The popular press got wind of this and there was quite a "dust up", so to speak. After all, this was going to be the first ever 'meteor storm' arriving from this radiant in Camelopardalis, and it might put on a spectacular show with bright meteors and bolides. So everyone struggled to learn how to pronounce Camelopardalis and Camelopardalids and we all anxiously awaited the predicted peak of the meteor shower Saturday morning. 

Incredibly, the forecast for Michigan on the morning in question was for clear skies, so I set my alarm to get up around 1:30AM to go outside and witness the "meteor storm of the century". The alarm went off, I looked out the window and saw the sky was indeed clear, so I dragged myself out to the back yard, took a seat on a wet, dewy lawn chair and waited for the show to start.

And waited for the show to start.

And waited some more.

After forty minutes I had not seen one meteor, not even a random one. I was tired and having a hard time rationalizing staying awake in the midst of all this excitement and a wet butt, so I gave up and went back to bed. 

The following afternoon the IAU released Electronic Telegram No. 3886, in which they describe results from the Canadian Meteor Orbit Radar. They said that the radiant of the shower and peak of activity were very close to those predicted, suggesting that debris from comet 209P/LINEAR encountered the earth much as expected.  However, the shower radar echoes were confined to faint meteors (equivalent visual magnitude 6-7), which is consistent with a debris trail populated mainly by particles of milligram mass and smaller.
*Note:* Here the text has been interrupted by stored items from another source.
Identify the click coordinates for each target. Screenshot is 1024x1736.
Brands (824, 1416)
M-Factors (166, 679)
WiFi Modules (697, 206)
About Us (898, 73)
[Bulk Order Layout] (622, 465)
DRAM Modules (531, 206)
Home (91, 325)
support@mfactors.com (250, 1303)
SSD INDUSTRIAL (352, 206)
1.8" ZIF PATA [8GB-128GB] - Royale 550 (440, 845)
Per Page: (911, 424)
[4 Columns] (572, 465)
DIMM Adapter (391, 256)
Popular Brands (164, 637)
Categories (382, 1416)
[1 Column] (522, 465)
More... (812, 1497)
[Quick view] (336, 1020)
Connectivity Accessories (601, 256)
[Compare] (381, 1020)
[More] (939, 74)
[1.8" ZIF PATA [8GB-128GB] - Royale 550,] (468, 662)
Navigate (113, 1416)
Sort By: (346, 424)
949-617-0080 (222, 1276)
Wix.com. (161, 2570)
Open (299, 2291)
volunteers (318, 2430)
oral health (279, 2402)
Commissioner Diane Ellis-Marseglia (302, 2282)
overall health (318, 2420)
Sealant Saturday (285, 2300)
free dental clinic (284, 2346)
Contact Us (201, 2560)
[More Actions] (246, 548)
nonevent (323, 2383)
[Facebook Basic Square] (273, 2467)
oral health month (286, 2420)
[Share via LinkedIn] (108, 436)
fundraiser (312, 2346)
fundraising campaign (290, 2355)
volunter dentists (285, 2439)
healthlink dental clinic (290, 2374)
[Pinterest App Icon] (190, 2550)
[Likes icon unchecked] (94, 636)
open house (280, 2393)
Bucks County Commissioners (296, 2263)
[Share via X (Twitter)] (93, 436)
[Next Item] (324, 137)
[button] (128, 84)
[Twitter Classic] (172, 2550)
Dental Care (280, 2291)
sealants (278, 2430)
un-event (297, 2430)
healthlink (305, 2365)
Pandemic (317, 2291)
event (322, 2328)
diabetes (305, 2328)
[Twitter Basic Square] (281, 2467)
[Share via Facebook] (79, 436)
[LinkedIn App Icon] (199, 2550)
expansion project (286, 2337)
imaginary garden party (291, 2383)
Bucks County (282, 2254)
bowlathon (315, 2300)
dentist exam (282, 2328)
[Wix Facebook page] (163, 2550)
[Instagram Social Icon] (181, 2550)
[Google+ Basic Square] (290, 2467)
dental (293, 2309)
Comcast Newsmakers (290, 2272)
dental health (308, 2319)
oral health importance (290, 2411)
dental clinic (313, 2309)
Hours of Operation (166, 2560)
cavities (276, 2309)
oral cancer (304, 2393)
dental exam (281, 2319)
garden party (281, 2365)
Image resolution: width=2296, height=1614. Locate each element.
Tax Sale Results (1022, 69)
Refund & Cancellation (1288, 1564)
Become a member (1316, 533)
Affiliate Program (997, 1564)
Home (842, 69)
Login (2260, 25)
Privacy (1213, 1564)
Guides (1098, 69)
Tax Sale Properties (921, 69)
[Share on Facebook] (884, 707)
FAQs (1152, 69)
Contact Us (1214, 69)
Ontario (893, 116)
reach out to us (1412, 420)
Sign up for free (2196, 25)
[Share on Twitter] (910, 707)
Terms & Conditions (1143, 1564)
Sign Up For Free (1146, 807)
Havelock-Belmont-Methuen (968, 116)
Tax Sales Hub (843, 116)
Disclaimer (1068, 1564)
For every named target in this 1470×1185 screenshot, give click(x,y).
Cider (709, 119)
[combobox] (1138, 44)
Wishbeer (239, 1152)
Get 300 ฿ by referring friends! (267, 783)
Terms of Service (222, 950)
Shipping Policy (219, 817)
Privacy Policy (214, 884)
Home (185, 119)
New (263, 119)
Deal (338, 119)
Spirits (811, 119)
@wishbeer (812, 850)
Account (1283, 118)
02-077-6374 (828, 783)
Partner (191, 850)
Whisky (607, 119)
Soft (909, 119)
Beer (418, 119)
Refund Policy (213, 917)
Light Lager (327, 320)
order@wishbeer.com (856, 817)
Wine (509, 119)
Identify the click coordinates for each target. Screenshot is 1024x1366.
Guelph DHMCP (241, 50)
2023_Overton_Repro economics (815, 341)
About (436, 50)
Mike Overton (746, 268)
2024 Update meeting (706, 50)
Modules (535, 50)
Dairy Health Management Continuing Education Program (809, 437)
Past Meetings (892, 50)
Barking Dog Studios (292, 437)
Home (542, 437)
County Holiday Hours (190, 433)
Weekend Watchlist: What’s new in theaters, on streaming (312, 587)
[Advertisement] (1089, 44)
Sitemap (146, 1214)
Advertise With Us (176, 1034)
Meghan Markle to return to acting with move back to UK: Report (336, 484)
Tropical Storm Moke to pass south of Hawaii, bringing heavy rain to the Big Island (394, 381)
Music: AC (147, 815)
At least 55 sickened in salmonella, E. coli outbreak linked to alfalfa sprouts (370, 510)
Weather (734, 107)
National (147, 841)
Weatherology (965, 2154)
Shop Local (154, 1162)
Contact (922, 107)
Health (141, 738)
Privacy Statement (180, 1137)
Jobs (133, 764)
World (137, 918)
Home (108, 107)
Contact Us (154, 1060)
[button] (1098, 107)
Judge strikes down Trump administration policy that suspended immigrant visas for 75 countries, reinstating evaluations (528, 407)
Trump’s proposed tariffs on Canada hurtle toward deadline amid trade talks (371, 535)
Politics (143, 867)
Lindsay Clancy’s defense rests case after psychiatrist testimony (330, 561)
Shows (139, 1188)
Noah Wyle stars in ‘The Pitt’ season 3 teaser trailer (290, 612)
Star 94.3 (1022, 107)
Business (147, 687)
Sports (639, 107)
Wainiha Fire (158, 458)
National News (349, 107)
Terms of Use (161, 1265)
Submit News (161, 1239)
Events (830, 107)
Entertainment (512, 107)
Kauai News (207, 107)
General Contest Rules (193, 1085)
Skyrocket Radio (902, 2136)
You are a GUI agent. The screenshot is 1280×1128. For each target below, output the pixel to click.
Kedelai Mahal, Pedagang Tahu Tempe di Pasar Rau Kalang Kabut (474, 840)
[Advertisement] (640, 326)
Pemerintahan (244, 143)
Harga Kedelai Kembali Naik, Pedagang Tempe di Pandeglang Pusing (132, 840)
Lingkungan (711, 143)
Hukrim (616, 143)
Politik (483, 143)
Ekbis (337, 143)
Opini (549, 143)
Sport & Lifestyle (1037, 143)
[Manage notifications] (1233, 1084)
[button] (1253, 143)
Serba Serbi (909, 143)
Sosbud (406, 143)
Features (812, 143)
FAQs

So the Camelopardalids Meteor Storm of the Century lived up to its namesake, Camelopardalis, one of the faintest constellations in the northern sky, with no stars brighter than 4th magnitude. Most people can't even point out Camelopardalis because it is invisible, even under semi-dark suburban skies. And, just like its namesake constellation, the Camelopardalids were mostly too faint to see, even from my rural dark sky sight.


Anonymous said...

I caught a single meteor trail with a wide angle DSLR on Friday night. Much too faint to be seen with the naked eye. Reading your article about the shower was much more interesting that watching the shower. ;-)

Mindy said...

I was wondering why there was no chatter about this the next morning. Cloudy here, so I didn't even stay awake. Thanks for the update.